The matrix plot at the right has two additions: 1. A box-and-whisker plot for each variable in the diagonal locations. 2. A robust LOWESS smooth for each plot, which highlights the estimated relationships between the variables.
A radar or spider plot is used to display the values of several quantitative variables on a case-by-case basis. The plot at the left compares characteristics of 3 different brands.More:Radar-Spider Plot.pdf
A principal components or factor analysis derives linear combinations of multiple quantitative variables that explain the largest percentage of the variation amongst those variables. These types of analyses are used to reduce the dimensionality of the problem in order to better understand the underlying factors affecting those variables. In many cases, a small number of components may explain a large percentage of the overall variability. Proper interpretation of the factors can provide important insights into the mechanisms that are at work.
A cluster analysis groups observations or variables based on similarities between them. The dendrogram at the left shows the results of hierarchical clustering procedure, which begins with separate observations and groups them together based upon the distance between them in a multivariate space.

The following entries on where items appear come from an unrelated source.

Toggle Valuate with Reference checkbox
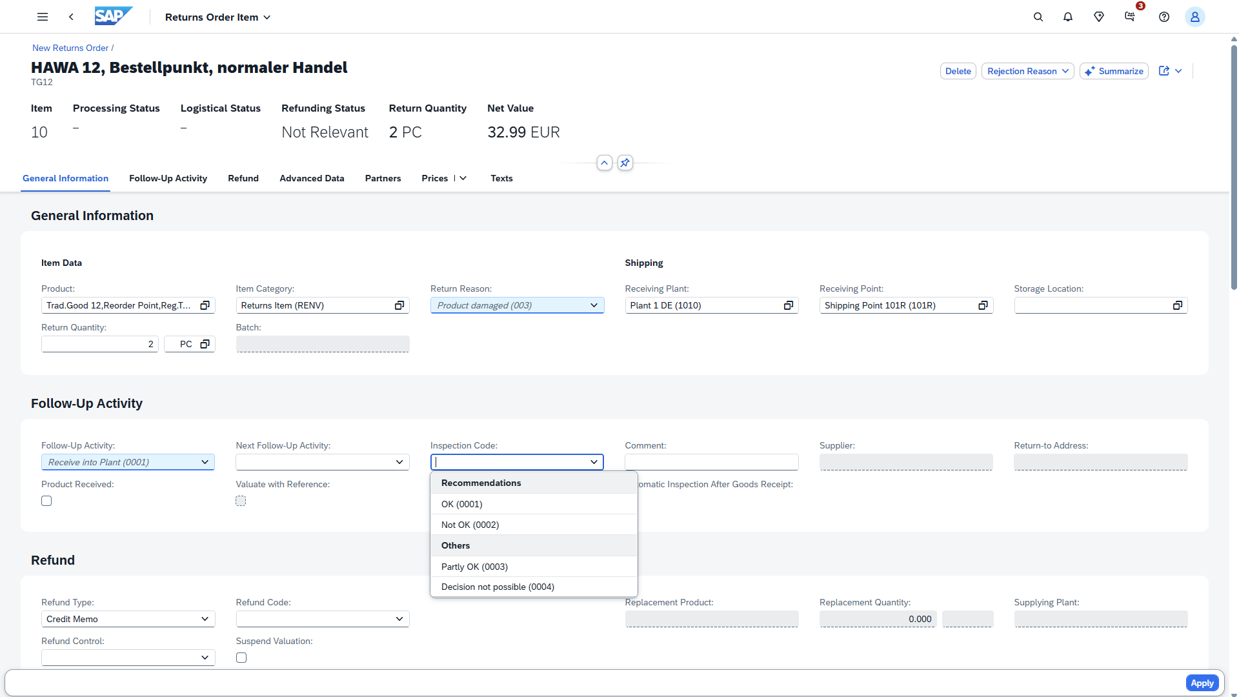The height and width of the screenshot is (697, 1239). pyautogui.click(x=241, y=501)
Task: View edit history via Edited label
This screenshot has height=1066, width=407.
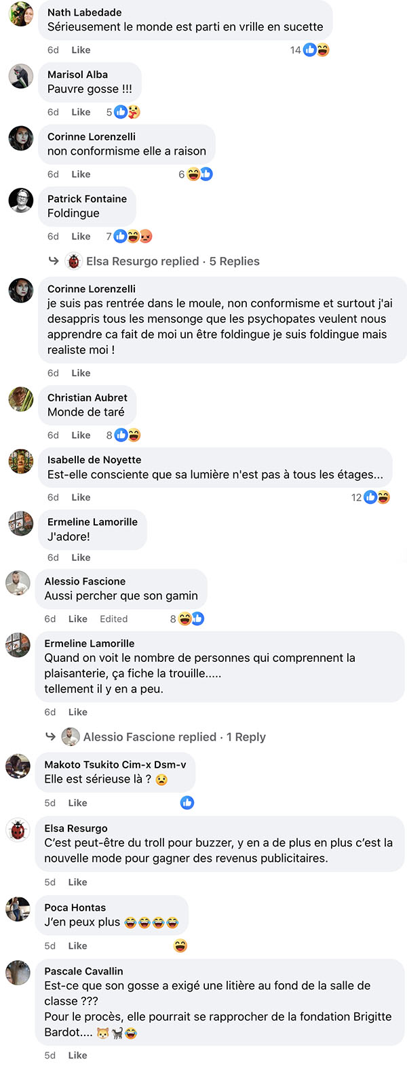Action: (x=114, y=618)
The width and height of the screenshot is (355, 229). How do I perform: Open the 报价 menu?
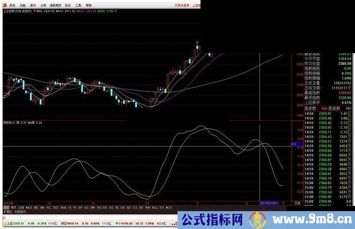coord(33,5)
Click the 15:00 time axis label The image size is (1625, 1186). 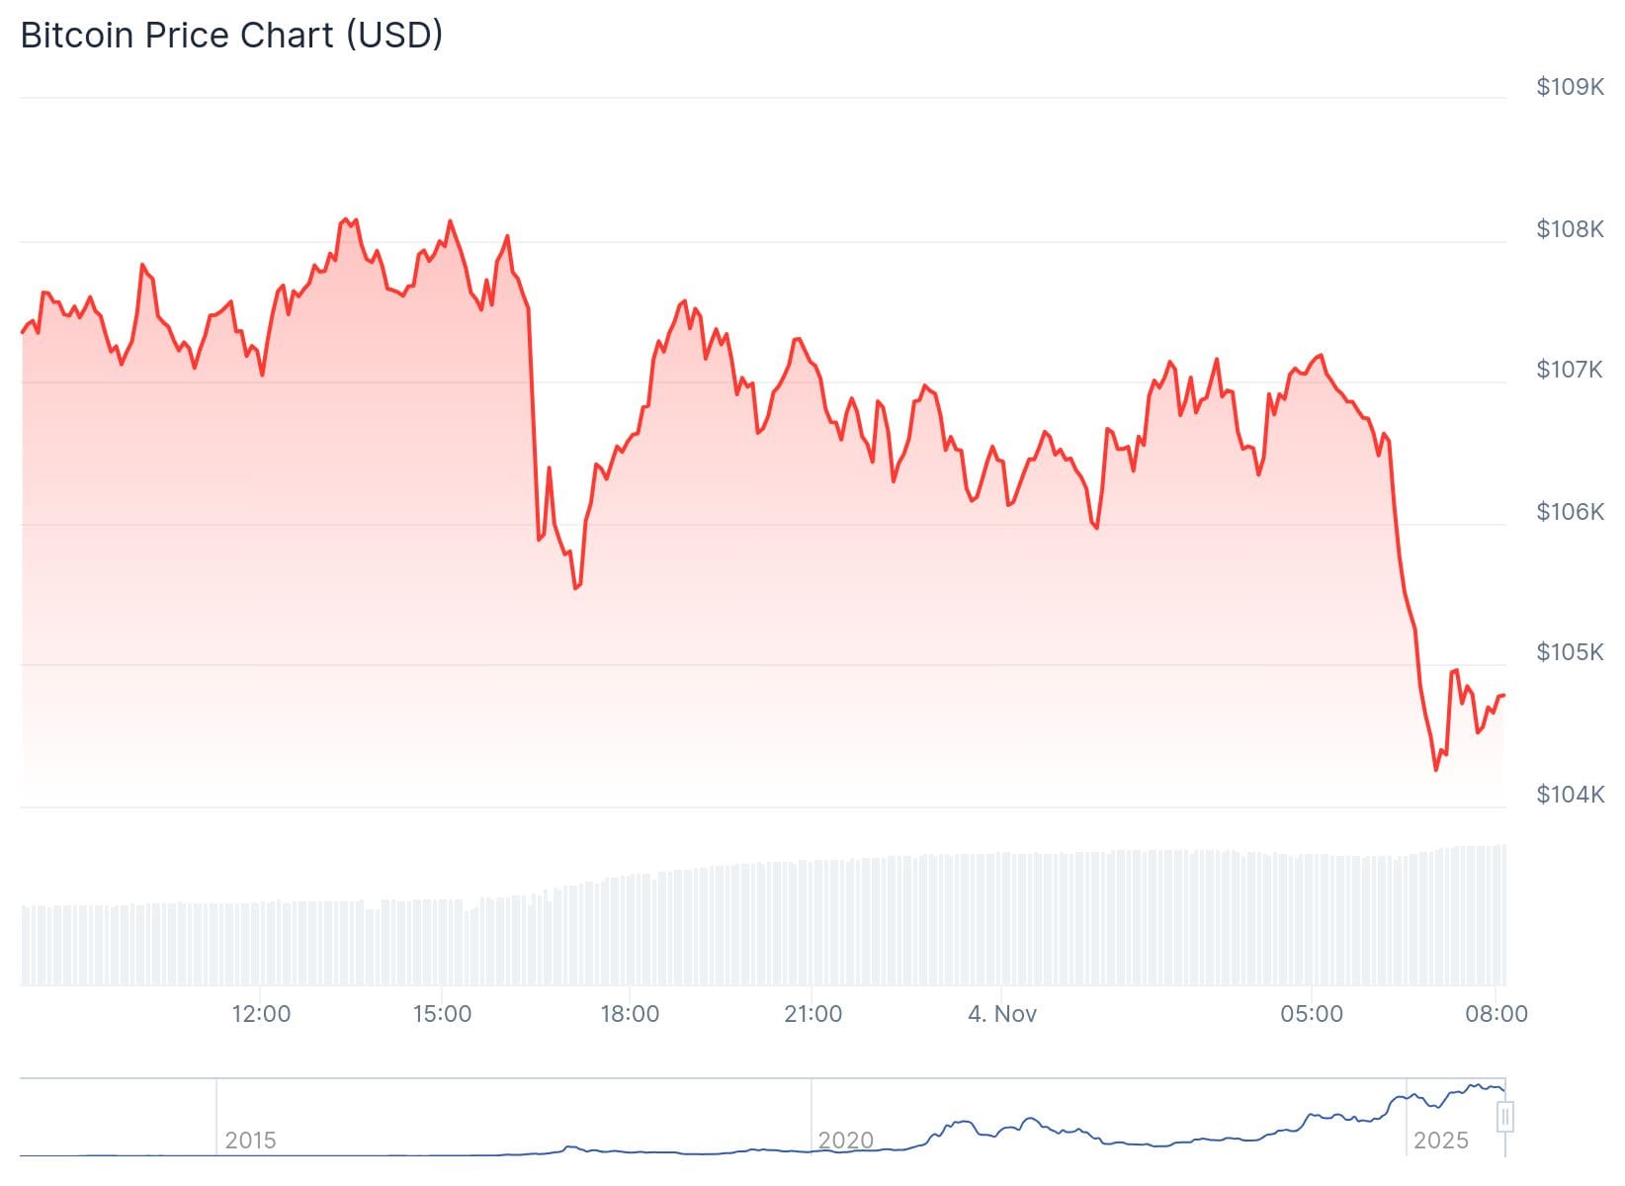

The Discriminant Analysis procedure is designed to help distinguish between two or more groups of data based on a set of p observed quantitative variables. It does so by constructing discriminant functions that are linear combinations of the variables. The objective of such an analysis is usually one or both of the following:
1. to be able to describe observed cases mathematically in a manner that separates them into groups as well as possible. 2. to be able to classify new observations as belonging to one or another of the groups.
The Neural Network Classifier implements a nonparametric method for classifying observations into one of g groups based on p observed quantitative variables. Rather than making any assumption about the nature of the distribution of the variables within each group, it constructs a nonparametric estimate of each group’s density function at a desired location based on neighboring observations from that group. The estimate is constructed using a Parzen window that weights observations from each group according to their distance from the specified location.
Partial Least Squares is designed to construct a statistical model relating multiple independent variables X to multiple dependent variables Y. The procedure is most helpful when there are many predictors and the primary goal of the analysis is prediction of the response variables. Unlike other regression procedures, estimates can be derived even in the case where the number of predictor variables outnumbers the observations. PLS is widely used by chemical engineers and chemometricians for spectrometric calibration.